Schenken ist kein Tauschhandel

Doch geht es beim Schenken tatsächlich um Effizienz? Der US-amerikanische Philosoph Michael Sandel ist anderer Meinung. Die Ökonomisierung der gegenseitigen Bescherung zerstört für ihn die Idee des Schenkens überhaupt.

Schenken ist immer ein Risiko.

In seinem Buch «Was man für Geld nicht kaufen kann» kritisiert er deshalb den Trend zum Geldgeschenk und Gutschein. Wer mit einem Präsent die Konsumvorlieben seines Gegenübers optimal erfüllen will und darauf abzielt, möglichst denselben Wert wieder einzufahren, den man selbst investiert hat, verwechsle das Schenken mit dem Tauschen.

Beim Tauschhandel geht es durchaus darum, den bestmöglichen Deal abzuschliessen: Zu bekommen, was man braucht, und nicht mehr zu investieren, als die Gabe wert ist.

Schenken ist per se unberechenbar

Ein Geschenk jedoch muss weder lohnen noch seine Investition wert sein.
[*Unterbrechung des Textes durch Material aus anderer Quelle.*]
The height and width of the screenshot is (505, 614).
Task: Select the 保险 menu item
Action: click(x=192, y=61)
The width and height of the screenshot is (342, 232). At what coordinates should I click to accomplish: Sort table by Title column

Wahre Geschenke hätten vielmehr die Funktion, die Beziehung zwischen zwei Menschen zu festigen, schreibt Michael Sandel. Indem wir uns Gedanken machen, wie wir unsere Liebsten überraschen könnten und worüber sie sich freuen würden, zeigen wir, dass uns an ihnen liegt.
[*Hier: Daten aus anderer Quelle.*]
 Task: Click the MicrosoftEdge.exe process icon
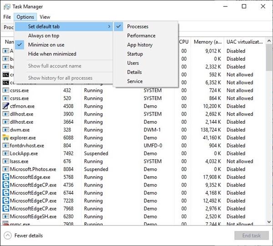6,177
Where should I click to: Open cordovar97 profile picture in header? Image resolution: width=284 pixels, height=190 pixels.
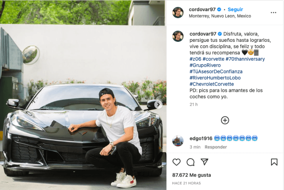pyautogui.click(x=178, y=13)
Anders, als wenn wir ihnen Geld schenken, signalisieren wir mit einem persönlichen Geschenk aber auch, dass eine Beziehung immer unberechenbar ist: Wir können nie abschliessend wissen, ob wir die Wünsche des Gegenübers richtig deuten und sich unsere Hingabe auszahlt. Beginnen wir in der Nahbeziehung jedoch zu rechnen, ist es mit der Liebe auch schon vorbei.

Der Versuch ist, was zählt

Schenken bleibt damit stets risikobehaftet: Vielleicht mag meine Freundin den Schal nicht, möglicherweise hat der Freund das Buch schon. Immerhin hat man es versucht, und dieser Versuch allein ist eine Freude wert.

Sicher: Der Geldgutschein gefällt immer. Dennoch bleibt er seltsam unterkühlt – es sei denn, man verhelfe einem Patenkind mit einem Batzen zu einem Geschenk, das sich nur mit vereinten Kräften anschaffen lässt.

Das immaterielle Investment

Die Losung «Dieses Jahr schenken wir uns nichts» mag den einen oder anderen freilich auch aus ökologischen Gründen einleuchten. Der Konsumrausch lässt sich mit Nachhaltigkeit nur schwer vereinbaren.

Doch Nachhaltigkeit spricht nicht gegen das Schenken an sich: Der Kerzenständer aus dem Brockenhaus, den man zuhause auf Hochglanz poliert, oder die eingemachten Früchte im selbst bemalten Glas dürften eine einwandfreie Ökobilanz aufweisen.

Vor allem aber punkten sie mit einem immateriellen Investment: nämlich mit der Zeit, die man sich nimmt, um für einen geliebten Menschen etwas Schönes zu zaubern.